The 3D engine still doesn’t feel like a true representation of top-level football.
There is a small caveat to this matchday enjoyment. Seven years since its introduction, the 3D engine still doesn’t feel like a true representation of top-level football. It’s passable, sure, but in a series known for excellence in everything it does, ‘passable’ equals disappointing. No one expects it to look like FIFA; the issue is that at least once per game a player will do something completely absurd that immediately shatters the illusion of reality.
Before anyone says ‘but players ignoring instructions is part of being a manager’, I present my tipping point: a home fixture vs MK Dons, 12 games into a promising Middlesbrough career. At 0-1 down my team has been instructed to stick to a narrow 3-1-3-1-2 formation and pump balls into the box. With seconds left, central defender Jonathan Woodgate pops up on the right wing, level with the edge of the penalty area. He has time to cross, yet decides to backtrack, and backtrack, and backtrack. All the way to the halfway line. Where he’s tackled. From there, MK breakaway for a match-sealing second goal. Swears uttered. Walls kicked. Mouse flung across the room.
I’ve since switched my highlight settings to ‘key’—goals, vital saves, rebounds off the woodwork—and am finding the game as addictive as ever; the rest of the time, my imagination brings the text-based commentary to life just as in Championship Manager’s glory days. I’m content with that, but it feels backwards to have improved a game by marginalising a lauded feature.
Returning players will be aware that many of the element discussed so far were present in 2015. What’s in FM 2016 for them, then, other than updated squads? Firstly, the option to create your own avatar, in order to roam the touchlines of those 3D stadia. It’s, er, awful. Even with four ways to amend your jawline and 13 separate nose sliders, it’s impossible to make in-game-you look like anything other than a Stone Roses tribute band reject. The idea behind the feature is welcome, but needs significant refinement.

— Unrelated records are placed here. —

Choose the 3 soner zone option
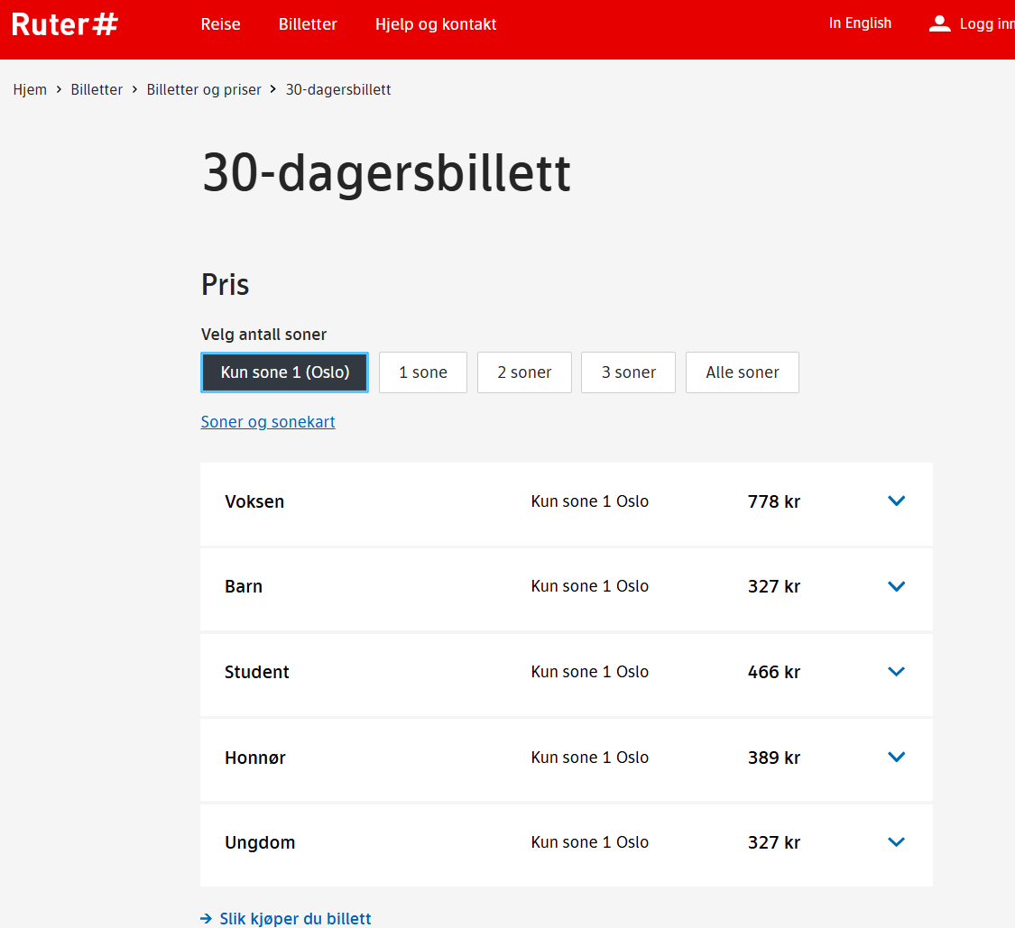The width and height of the screenshot is (1015, 928). click(x=629, y=372)
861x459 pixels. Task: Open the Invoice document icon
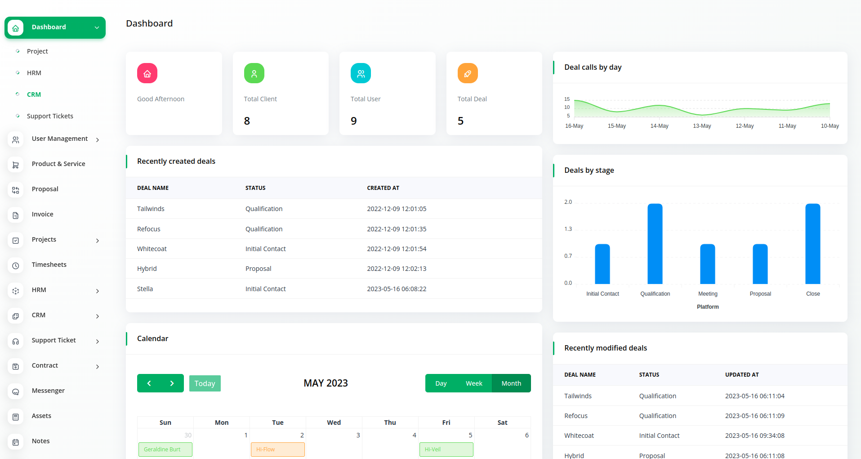point(16,215)
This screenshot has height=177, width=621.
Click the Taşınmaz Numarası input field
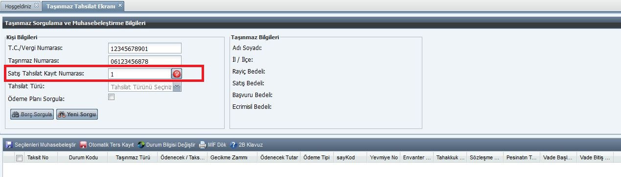click(145, 61)
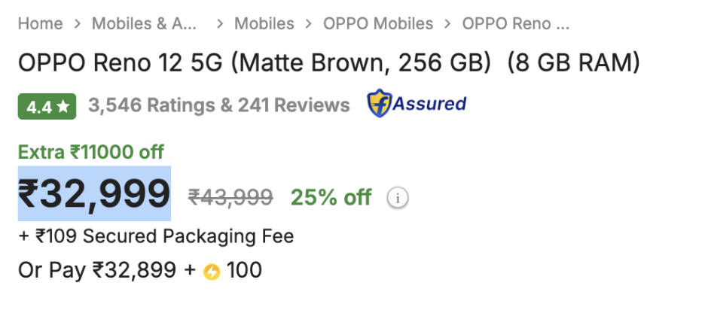Click the info icon beside 25% off
705x316 pixels.
[398, 197]

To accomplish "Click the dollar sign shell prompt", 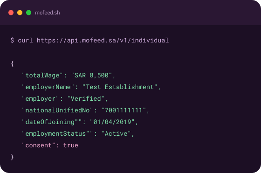I will [x=12, y=40].
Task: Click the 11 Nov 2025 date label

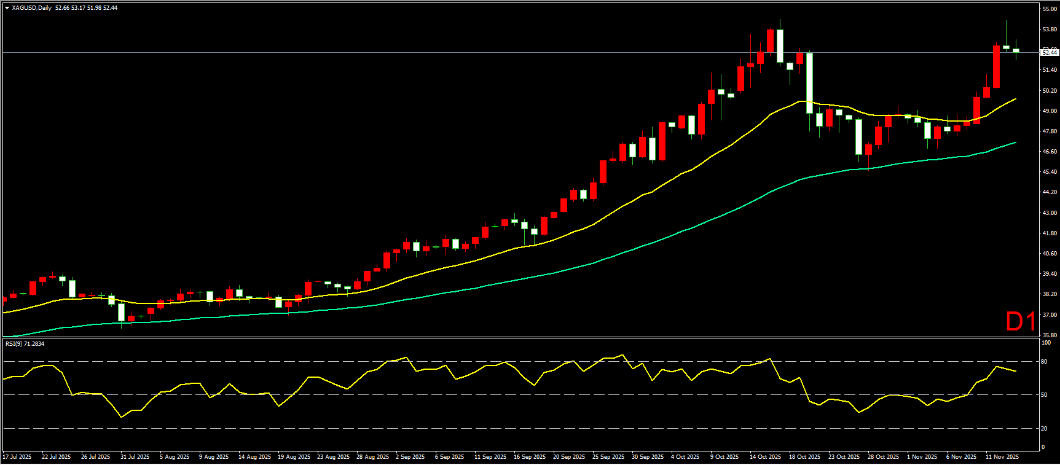Action: pos(1002,457)
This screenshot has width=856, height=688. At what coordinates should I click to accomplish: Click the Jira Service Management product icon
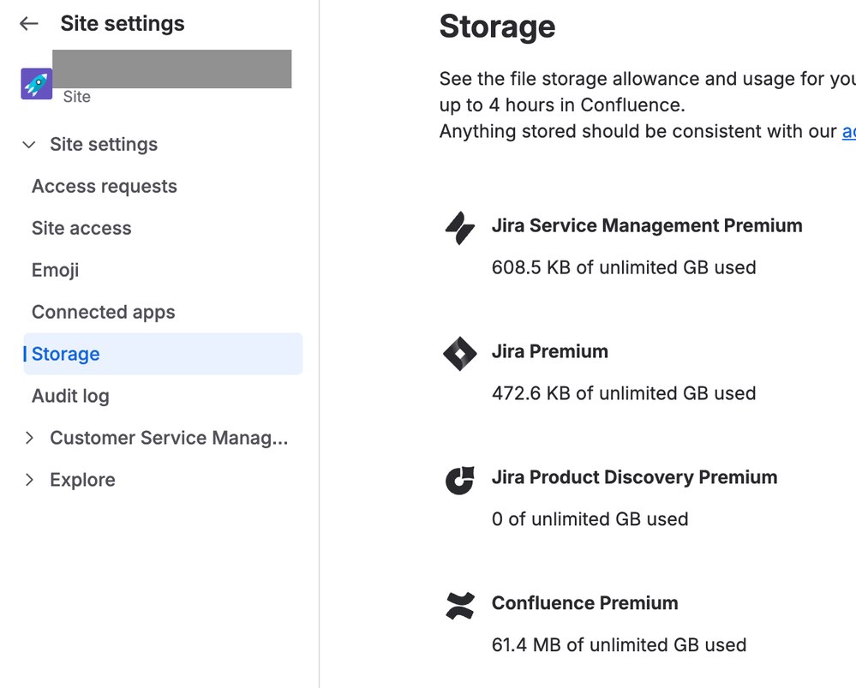tap(460, 228)
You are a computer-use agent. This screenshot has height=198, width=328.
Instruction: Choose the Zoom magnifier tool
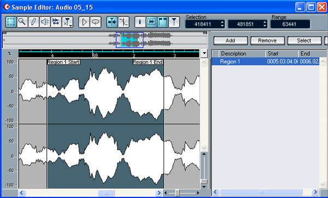pos(22,22)
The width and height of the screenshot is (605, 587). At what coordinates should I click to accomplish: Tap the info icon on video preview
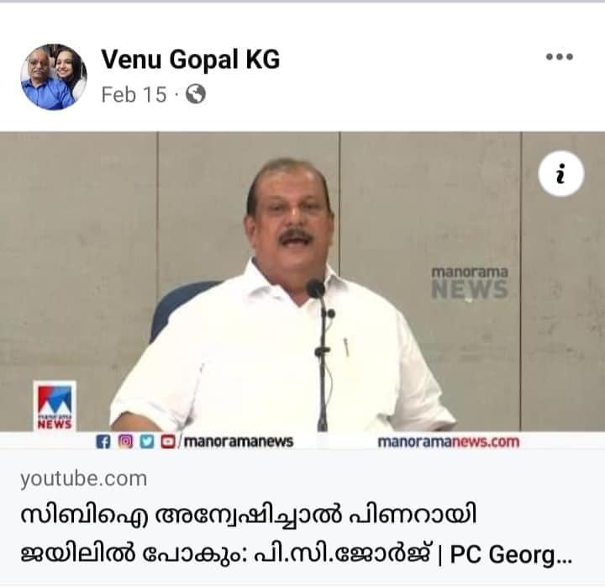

Much better is the seamless integration of analysis tool Prozone. Its inclusion enhances proceedings on both a superficial level—delivering reams of stats from elsewhere in the world via a loading-screen ticker—and hands-on one, enabling you to study any performance in surgical detail. Need to know the distance run by a particular player, exact placement of every single shot, trajectory of all set-pieces and outcome of every mistake before selecting next week’s team? All there, along with dozens of other insights, presented in surprisingly digestible form.
Also new are a useful set-piece editor and the ability to watch highlights packages of AI games. Yet the game suffers from the continuing absence of two innovations made by a contemporary. Out Of The Park Baseball has long enabled users to both play classic leagues, and—crucially—carry over saves from one release to the next. For FM to keep up with its former stablemate—SI actually published it between 2005 and 2007—it really needs to introduce the latter option. This is deeper and more detailed than ever, which only makes it extra galling that your 120-hour save game will be consigned to the Trash folder in 12 months’ time.